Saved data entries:
+ + + +

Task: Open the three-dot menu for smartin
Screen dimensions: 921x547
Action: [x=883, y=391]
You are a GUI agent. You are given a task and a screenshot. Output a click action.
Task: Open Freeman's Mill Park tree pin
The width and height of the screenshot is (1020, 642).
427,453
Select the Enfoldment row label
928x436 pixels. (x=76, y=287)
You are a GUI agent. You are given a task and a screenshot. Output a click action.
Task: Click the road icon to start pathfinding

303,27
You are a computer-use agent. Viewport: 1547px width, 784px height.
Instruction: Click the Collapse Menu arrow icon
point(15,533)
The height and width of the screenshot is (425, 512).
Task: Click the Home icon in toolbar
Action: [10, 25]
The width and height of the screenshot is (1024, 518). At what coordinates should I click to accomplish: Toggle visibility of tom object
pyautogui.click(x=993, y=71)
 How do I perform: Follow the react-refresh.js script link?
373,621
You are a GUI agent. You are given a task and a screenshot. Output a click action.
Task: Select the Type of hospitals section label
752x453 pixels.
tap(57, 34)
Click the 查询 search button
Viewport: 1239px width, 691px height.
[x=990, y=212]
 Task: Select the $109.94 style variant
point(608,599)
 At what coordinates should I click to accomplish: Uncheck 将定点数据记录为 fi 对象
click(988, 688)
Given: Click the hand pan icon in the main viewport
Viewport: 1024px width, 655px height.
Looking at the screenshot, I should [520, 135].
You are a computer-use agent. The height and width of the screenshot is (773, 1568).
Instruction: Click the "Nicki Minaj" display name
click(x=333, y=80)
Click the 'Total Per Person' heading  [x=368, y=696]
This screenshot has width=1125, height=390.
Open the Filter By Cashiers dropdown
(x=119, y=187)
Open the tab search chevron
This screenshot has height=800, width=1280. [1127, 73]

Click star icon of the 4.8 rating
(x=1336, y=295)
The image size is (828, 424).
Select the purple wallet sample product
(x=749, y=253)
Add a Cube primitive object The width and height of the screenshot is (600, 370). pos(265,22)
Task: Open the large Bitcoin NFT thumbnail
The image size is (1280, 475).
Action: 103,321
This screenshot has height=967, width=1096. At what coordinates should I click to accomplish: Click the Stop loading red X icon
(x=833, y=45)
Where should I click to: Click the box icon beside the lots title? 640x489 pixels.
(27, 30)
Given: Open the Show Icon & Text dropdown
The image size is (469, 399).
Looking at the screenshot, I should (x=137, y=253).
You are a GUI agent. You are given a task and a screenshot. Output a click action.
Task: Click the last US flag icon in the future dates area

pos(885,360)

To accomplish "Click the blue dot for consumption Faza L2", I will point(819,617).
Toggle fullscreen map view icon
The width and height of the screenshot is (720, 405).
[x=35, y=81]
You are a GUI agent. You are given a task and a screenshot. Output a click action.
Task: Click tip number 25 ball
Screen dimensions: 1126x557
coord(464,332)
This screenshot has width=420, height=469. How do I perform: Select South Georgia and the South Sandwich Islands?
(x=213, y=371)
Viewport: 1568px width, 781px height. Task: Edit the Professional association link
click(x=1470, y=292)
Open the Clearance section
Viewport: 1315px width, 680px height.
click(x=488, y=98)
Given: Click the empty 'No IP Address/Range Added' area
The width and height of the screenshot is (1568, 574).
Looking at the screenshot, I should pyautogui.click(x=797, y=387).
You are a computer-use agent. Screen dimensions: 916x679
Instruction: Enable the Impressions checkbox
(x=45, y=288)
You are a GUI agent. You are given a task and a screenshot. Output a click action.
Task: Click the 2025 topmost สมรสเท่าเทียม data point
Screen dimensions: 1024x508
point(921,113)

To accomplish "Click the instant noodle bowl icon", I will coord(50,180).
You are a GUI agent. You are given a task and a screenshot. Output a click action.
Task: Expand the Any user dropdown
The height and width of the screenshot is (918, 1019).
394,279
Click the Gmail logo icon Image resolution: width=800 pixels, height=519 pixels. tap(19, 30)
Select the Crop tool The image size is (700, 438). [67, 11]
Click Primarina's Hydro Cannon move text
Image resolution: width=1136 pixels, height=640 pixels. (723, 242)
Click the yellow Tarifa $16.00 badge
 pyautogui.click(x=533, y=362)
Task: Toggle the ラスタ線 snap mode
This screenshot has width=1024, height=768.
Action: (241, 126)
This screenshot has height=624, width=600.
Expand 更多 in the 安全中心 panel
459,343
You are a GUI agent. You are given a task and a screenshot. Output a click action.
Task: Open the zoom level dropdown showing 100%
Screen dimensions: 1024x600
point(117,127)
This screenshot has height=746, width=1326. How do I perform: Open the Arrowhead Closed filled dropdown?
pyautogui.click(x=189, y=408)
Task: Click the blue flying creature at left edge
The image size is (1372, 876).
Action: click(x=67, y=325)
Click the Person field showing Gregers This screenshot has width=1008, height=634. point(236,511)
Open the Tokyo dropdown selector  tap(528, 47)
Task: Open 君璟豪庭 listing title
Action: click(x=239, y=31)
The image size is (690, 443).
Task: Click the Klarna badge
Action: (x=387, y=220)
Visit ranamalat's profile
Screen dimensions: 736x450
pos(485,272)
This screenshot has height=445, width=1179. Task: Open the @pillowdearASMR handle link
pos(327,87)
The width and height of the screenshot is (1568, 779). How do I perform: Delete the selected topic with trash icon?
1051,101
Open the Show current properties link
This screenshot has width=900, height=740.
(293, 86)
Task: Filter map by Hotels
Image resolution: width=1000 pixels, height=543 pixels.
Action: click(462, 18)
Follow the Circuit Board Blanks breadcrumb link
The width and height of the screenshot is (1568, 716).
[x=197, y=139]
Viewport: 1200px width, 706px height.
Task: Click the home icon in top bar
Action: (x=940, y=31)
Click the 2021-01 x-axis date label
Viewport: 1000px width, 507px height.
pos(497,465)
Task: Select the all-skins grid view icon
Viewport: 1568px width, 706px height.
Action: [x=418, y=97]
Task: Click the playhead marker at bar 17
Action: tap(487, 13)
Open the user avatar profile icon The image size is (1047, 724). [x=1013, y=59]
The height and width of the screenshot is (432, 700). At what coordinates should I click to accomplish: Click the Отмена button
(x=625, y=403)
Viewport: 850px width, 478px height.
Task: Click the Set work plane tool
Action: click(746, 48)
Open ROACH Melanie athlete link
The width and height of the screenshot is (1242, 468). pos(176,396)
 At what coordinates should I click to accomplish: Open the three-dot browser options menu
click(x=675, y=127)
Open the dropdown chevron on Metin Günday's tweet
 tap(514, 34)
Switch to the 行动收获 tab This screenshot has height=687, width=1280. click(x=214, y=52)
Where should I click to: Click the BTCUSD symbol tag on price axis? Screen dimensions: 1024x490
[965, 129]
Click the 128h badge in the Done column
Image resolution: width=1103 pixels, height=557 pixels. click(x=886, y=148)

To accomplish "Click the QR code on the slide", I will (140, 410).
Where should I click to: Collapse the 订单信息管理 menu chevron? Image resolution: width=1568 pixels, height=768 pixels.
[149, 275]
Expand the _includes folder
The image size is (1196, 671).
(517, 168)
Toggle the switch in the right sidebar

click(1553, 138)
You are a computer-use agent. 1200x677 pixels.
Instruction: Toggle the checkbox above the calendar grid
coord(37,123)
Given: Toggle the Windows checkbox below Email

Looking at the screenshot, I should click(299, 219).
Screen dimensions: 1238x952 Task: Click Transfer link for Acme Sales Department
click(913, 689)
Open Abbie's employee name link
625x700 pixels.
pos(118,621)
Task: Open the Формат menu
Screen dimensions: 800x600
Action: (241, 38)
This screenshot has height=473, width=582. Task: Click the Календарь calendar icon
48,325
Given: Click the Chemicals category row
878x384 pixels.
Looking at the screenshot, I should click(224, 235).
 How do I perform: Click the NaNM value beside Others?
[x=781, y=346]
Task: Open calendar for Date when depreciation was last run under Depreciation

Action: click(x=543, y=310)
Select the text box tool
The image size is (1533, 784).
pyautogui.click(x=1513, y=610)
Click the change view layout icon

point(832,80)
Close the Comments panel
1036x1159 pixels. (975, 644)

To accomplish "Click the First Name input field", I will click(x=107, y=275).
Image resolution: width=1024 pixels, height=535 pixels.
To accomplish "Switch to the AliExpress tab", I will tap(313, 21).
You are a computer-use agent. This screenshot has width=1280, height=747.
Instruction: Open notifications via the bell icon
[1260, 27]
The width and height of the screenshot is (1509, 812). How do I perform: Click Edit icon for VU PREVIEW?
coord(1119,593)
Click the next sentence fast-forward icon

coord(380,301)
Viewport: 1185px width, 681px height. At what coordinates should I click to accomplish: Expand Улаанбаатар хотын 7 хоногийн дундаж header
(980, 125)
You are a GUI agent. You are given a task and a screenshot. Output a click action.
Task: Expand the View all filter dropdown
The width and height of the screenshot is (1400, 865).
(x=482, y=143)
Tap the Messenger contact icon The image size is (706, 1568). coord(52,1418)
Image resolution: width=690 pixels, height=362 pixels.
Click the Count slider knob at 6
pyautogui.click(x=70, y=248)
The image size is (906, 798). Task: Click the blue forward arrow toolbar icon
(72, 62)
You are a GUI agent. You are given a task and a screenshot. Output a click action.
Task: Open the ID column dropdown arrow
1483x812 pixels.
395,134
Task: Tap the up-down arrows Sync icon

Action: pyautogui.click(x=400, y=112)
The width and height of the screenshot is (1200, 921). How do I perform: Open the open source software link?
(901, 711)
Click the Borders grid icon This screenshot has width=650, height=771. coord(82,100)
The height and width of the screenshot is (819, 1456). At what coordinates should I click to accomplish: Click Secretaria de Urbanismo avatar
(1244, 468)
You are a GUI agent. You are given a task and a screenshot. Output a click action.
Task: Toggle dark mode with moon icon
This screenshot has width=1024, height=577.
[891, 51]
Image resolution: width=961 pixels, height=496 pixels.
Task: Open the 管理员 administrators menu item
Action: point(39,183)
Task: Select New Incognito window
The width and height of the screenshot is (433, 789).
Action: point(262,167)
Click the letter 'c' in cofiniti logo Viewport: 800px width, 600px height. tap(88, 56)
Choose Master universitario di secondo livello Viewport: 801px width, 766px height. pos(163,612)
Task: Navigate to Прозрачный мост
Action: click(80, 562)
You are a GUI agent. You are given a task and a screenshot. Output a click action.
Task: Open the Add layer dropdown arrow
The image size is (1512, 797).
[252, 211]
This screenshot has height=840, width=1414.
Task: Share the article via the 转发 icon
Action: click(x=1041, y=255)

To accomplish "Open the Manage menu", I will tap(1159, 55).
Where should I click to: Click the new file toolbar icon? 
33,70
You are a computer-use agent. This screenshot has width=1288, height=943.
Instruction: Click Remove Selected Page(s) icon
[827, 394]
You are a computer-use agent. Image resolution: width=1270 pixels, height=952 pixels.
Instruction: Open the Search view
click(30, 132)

+ + + +

> What you should do: Look above for the line with "This screenshot has width=1024, height=768." and the line with "Task: Click the blue flying", and reproduce exactly those two lines plus every line between, nothing more.

> Solution for this problem:
This screenshot has width=1024, height=768.
Action: (241, 126)
This screenshot has height=624, width=600.
Expand 更多 in the 安全中心 panel
459,343
You are a GUI agent. You are given a task and a screenshot. Output a click action.
Task: Open the zoom level dropdown showing 100%
Screen dimensions: 1024x600
point(117,127)
This screenshot has height=746, width=1326. How do I perform: Open the Arrowhead Closed filled dropdown?
pyautogui.click(x=189, y=408)
Task: Click the blue flying creature at left edge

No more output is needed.